Parts of the exercise:
1. Answer these questions from the commentary on feminism abroad:
(a) In which newspaper, and on what date, was Jonah Goldberg's column published?
(b) How large is America's yearly military-aid package to Egypt, according to the commentary?
(c) What is the issue of violence against Muslim women often brought up to justify?
2. Reproduce the stretch of the commentary on feminism abroad from "What we might" through "occupation that follows.", word for word.

In a column published March 31 in the Orlando Sentinel (“Women overseas must taste fruits of feminism”), Jonah Goldberg suggests that the work of feminists in the US is largely done. Equality has largely been achieved, he argues, and now is the time to take the feminist movement overseas. Our next destination? The Muslim world. We can all agree with Goldberg that the Egyptian army’s use of virginity tests to humiliate female prisoners is despicable, though we might point out that the Egyptian army remains strong in part due to America’s generous $1.3 billion yearly military-aid package.
It is also easy to sum up outrage at his description of the rapes of Iranian dissident women by prison guards. Yet the strategy of trotting out a few news stories about violence against women in Muslim lands, and then using them to justify a pattern of behavior implicit in an entire religion, ignores a pertinent fact. In Muslim countries, there are women’s-rights groups quite capable of fighting these battles for feminism themselves.
What we might ask instead is how we could build bridges with these groups, and learn more about the support they need. Yet all too often, women’s rights have been far down the list of American foreign policy concerns in the Muslim world.
The issue of violence against Muslim women is often brought up to justify military intervention. Yet when the initial fervor of invasion dies down, women are just as quickly forgotten in the quagmire of occupation that follows.

Data block:
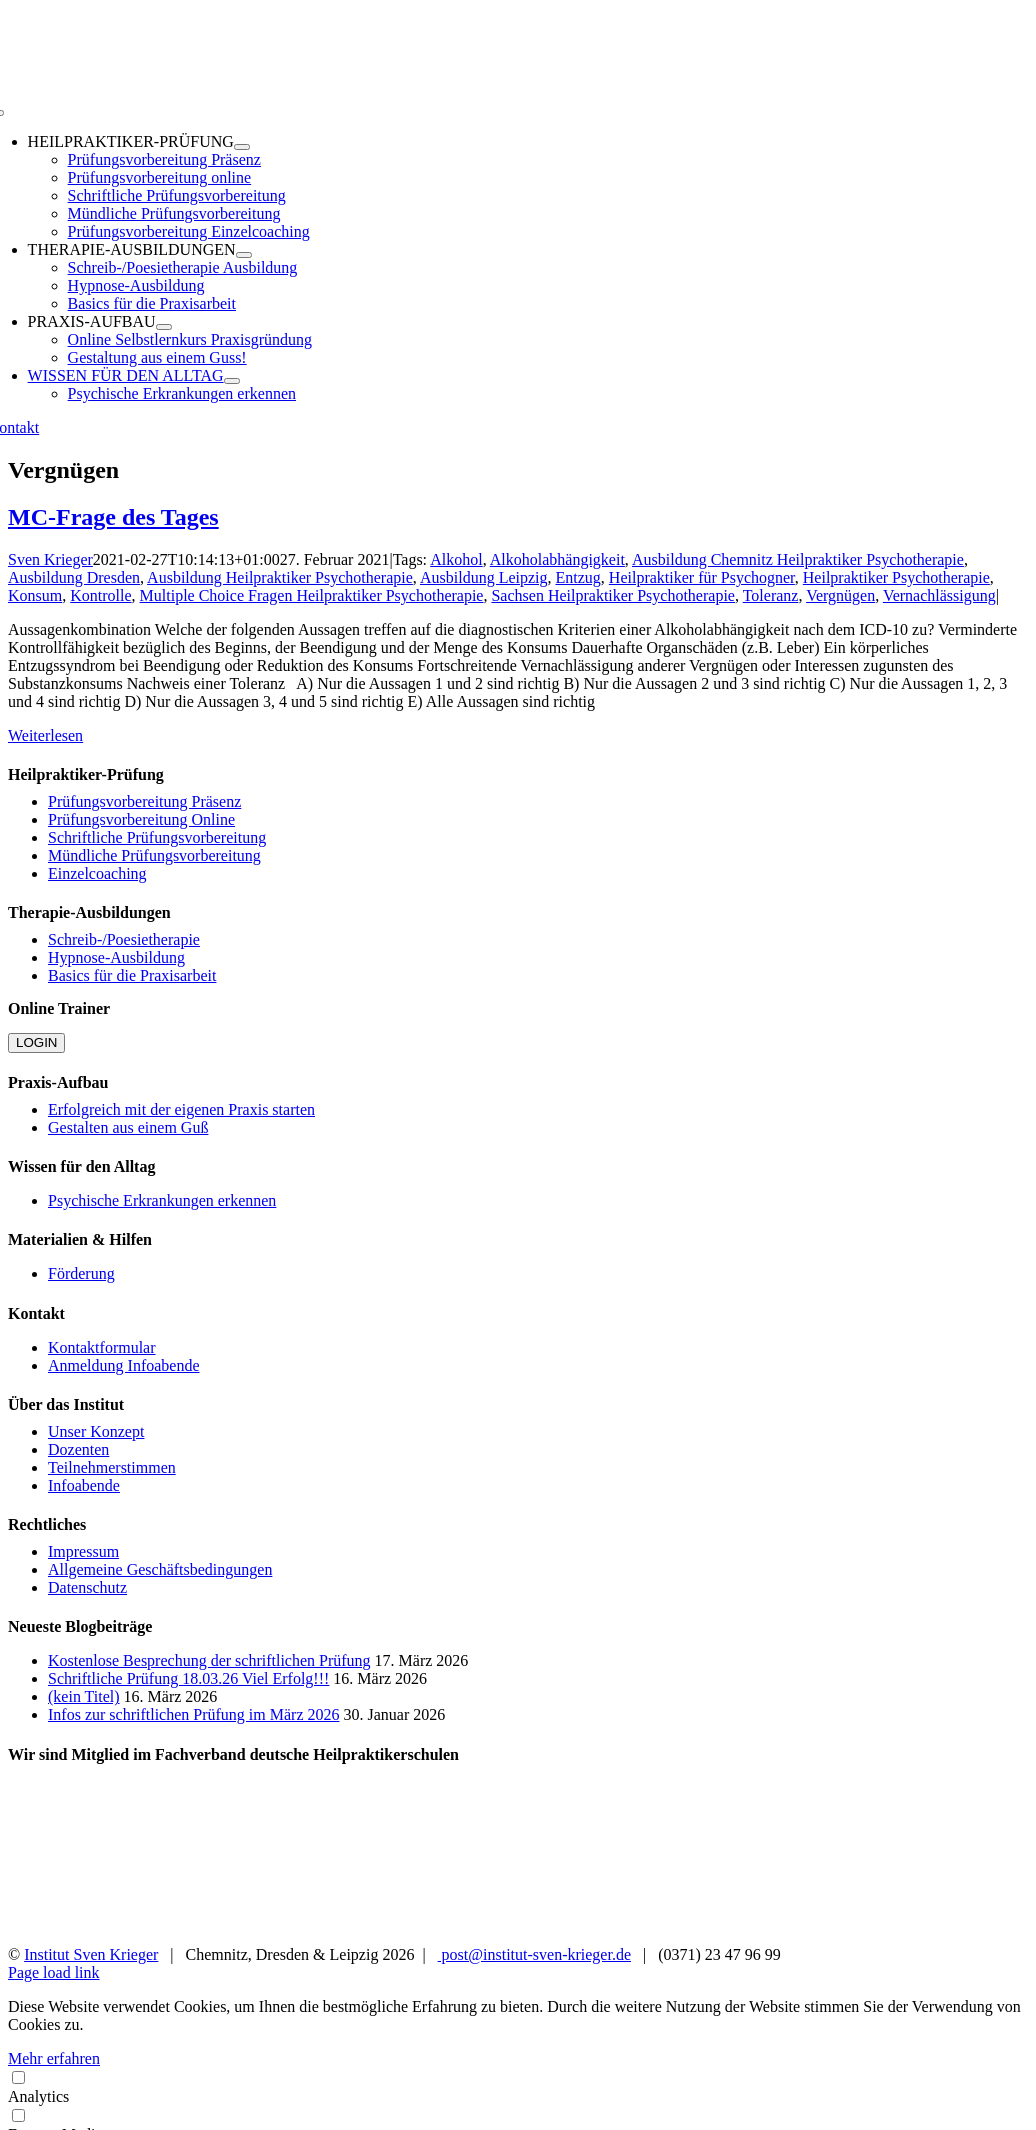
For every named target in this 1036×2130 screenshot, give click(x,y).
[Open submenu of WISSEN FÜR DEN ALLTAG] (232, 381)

Worked answers:
1.
(a) The Orlando Sentinel, on March 31.
(b) $1.3 billion.
(c) Military intervention.

2.
What we might ask instead is how we could build bridges with these groups, and learn more about the support they need. Yet all too often, women’s rights have been far down the list of American foreign policy concerns in the Muslim world.
The issue of violence against Muslim women is often brought up to justify military intervention. Yet when the initial fervor of invasion dies down, women are just as quickly forgotten in the quagmire of occupation that follows.